- [EXERCISE DETAILS]:
Return each line of the data that follows exactly as it reads.

+---+

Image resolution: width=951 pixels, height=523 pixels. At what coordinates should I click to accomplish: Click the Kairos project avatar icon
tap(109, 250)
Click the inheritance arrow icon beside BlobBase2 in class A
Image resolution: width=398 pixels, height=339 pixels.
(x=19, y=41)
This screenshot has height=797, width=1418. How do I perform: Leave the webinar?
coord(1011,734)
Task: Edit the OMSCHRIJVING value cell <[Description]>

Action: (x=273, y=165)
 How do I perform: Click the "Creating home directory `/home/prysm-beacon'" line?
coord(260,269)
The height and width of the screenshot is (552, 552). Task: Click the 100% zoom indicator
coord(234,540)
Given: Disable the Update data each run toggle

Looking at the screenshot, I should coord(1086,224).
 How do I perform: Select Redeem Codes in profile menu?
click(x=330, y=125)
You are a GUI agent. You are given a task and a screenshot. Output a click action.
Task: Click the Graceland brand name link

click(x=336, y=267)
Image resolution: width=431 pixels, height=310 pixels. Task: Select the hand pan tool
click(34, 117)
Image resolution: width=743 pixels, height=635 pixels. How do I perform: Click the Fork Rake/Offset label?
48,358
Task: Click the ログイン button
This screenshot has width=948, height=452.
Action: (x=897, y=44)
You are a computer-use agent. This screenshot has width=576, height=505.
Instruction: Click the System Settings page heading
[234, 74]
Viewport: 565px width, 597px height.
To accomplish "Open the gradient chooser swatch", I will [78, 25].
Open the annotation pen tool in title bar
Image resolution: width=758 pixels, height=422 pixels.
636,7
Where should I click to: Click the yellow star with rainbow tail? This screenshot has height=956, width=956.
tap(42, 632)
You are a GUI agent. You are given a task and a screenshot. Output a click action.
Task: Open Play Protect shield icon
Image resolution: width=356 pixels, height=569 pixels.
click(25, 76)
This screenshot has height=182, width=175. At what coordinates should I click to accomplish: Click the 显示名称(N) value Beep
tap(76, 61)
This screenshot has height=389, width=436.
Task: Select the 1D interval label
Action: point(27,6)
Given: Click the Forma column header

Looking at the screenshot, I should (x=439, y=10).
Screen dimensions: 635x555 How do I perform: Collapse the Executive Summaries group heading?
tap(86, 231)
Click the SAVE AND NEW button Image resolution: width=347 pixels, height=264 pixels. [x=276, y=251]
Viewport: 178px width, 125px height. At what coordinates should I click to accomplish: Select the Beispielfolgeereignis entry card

+---+

- [YOUR RESPONSE]:
Image resolution: width=951 pixels, height=523 pixels. At what coordinates should I click to accomplish: Click the Kairos project avatar icon
tap(109, 250)
Click the inheritance arrow icon beside BlobBase2 in class A
Image resolution: width=398 pixels, height=339 pixels.
(x=19, y=41)
This screenshot has height=797, width=1418. How do I perform: Leave the webinar?
coord(1011,734)
Task: Edit the OMSCHRIJVING value cell <[Description]>

Action: (x=273, y=165)
 How do I perform: Click the "Creating home directory `/home/prysm-beacon'" line?
coord(260,269)
The height and width of the screenshot is (552, 552). Task: Click the 100% zoom indicator
coord(234,540)
Given: Disable the Update data each run toggle

Looking at the screenshot, I should coord(1086,224).
 How do I perform: Select Redeem Codes in profile menu?
click(x=330, y=125)
You are a GUI agent. You are given a task and a screenshot. Output a click action.
Task: Click the Graceland brand name link

click(x=336, y=267)
Image resolution: width=431 pixels, height=310 pixels. Task: Select the hand pan tool
click(34, 117)
Image resolution: width=743 pixels, height=635 pixels. How do I perform: Click the Fork Rake/Offset label?
48,358
Task: Click the ログイン button
This screenshot has width=948, height=452.
Action: (x=897, y=44)
You are a computer-use agent. This screenshot has width=576, height=505.
Instruction: Click the System Settings page heading
[234, 74]
Viewport: 565px width, 597px height.
To accomplish "Open the gradient chooser swatch", I will [78, 25].
Open the annotation pen tool in title bar
Image resolution: width=758 pixels, height=422 pixels.
636,7
Where should I click to: Click the yellow star with rainbow tail? This screenshot has height=956, width=956.
tap(42, 632)
You are a GUI agent. You are given a task and a screenshot. Output a click action.
Task: Open Play Protect shield icon
Image resolution: width=356 pixels, height=569 pixels.
click(25, 76)
This screenshot has height=182, width=175. At what coordinates should I click to accomplish: Click the 显示名称(N) value Beep
tap(76, 61)
This screenshot has height=389, width=436.
Task: Select the 1D interval label
Action: point(27,6)
Given: Click the Forma column header

Looking at the screenshot, I should (x=439, y=10).
Screen dimensions: 635x555 How do I perform: Collapse the Executive Summaries group heading?
tap(86, 231)
Click the SAVE AND NEW button Image resolution: width=347 pixels, height=264 pixels. [x=276, y=251]
Viewport: 178px width, 125px height. At what coordinates should I click to accomplish: Select the Beispielfolgeereignis entry card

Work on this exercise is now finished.